**PROBLEM STATEMENT:** Copy the data below exactly, from the line containing "At what coordinates" through the end of the data, with both ends included. Leave the pictures out.

[Start of DATA ROWS]

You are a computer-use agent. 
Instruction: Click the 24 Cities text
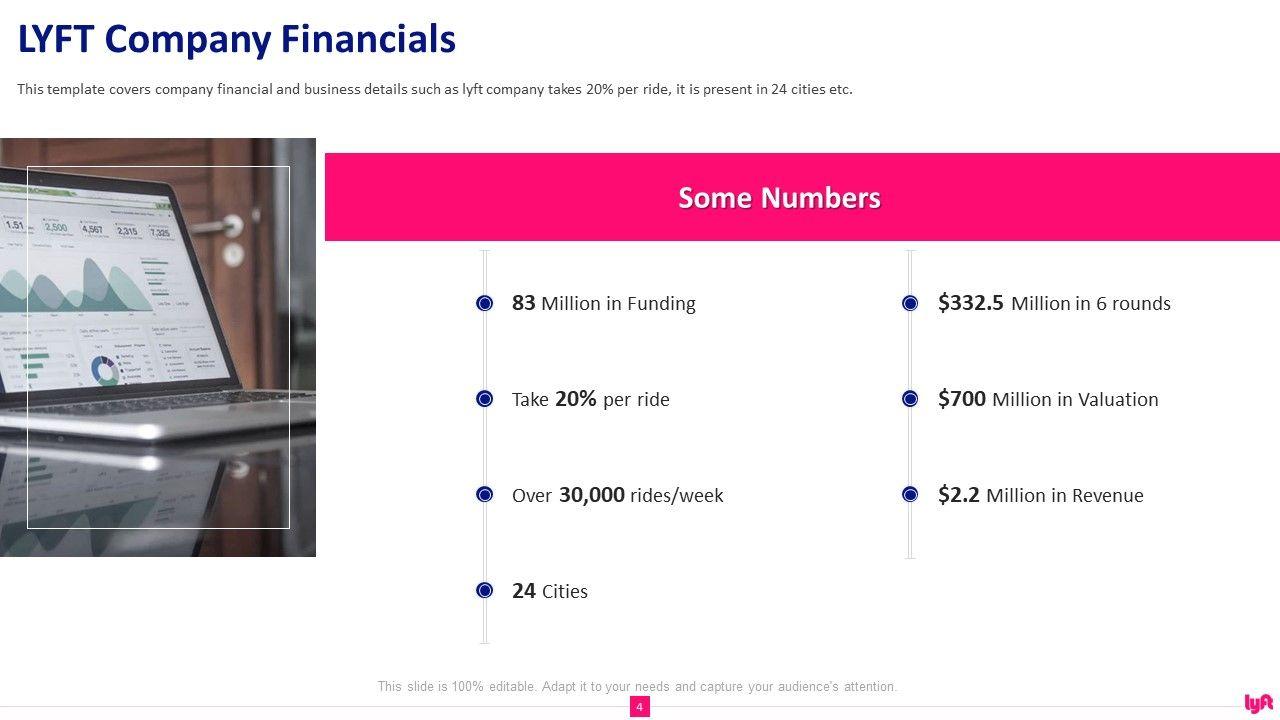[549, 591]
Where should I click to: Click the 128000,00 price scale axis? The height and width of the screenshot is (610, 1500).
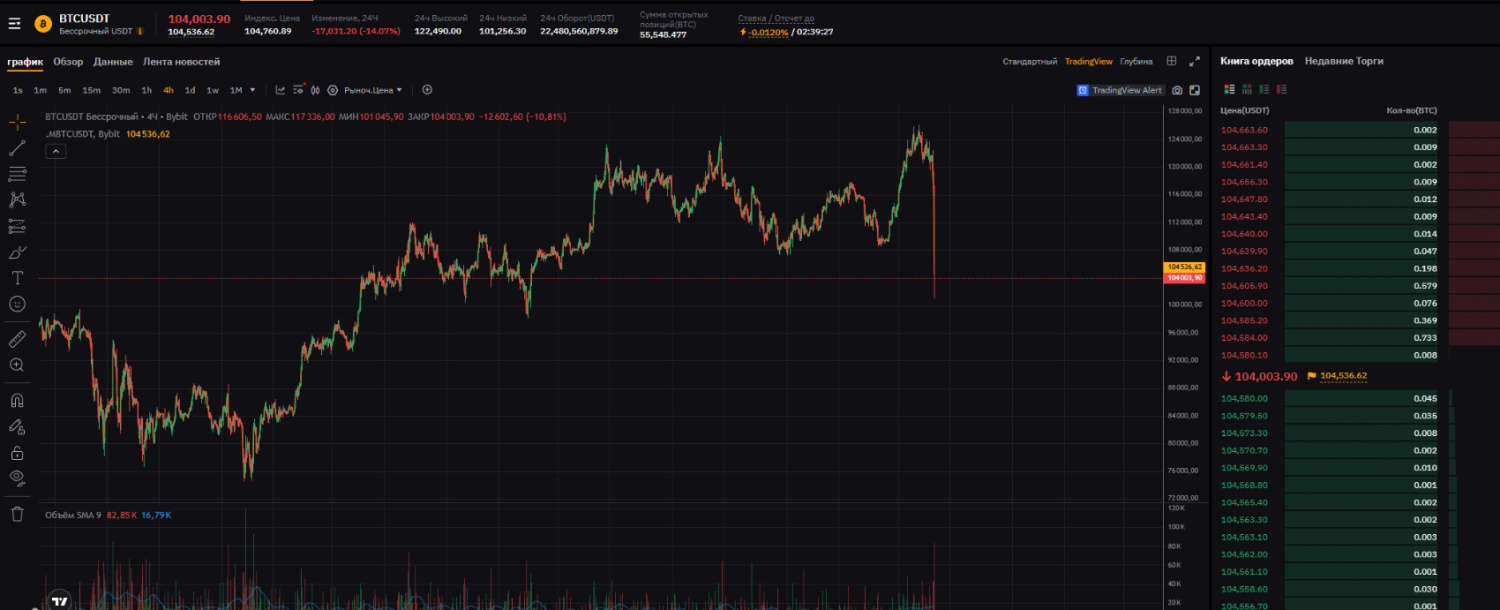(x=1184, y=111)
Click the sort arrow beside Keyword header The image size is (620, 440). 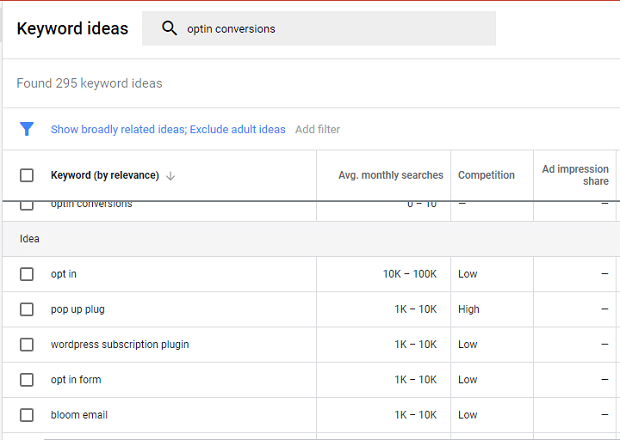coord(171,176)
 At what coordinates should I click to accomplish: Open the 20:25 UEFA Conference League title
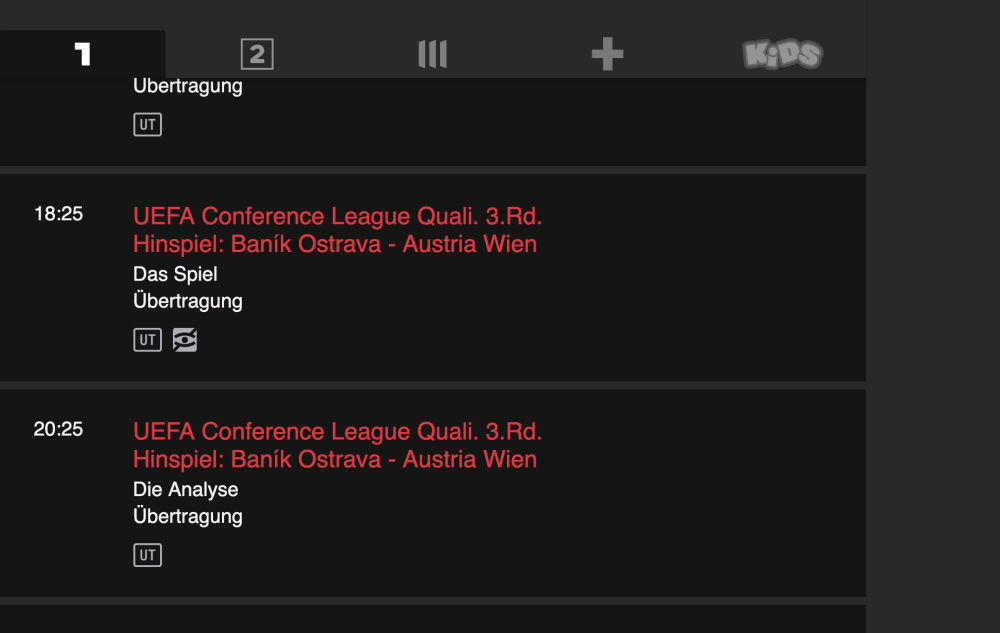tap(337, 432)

[End of DATA ROWS]

**EXPECTED ANSWER:**
 At what coordinates should I click to accomplish: Open the 20:25 UEFA Conference League title
tap(337, 432)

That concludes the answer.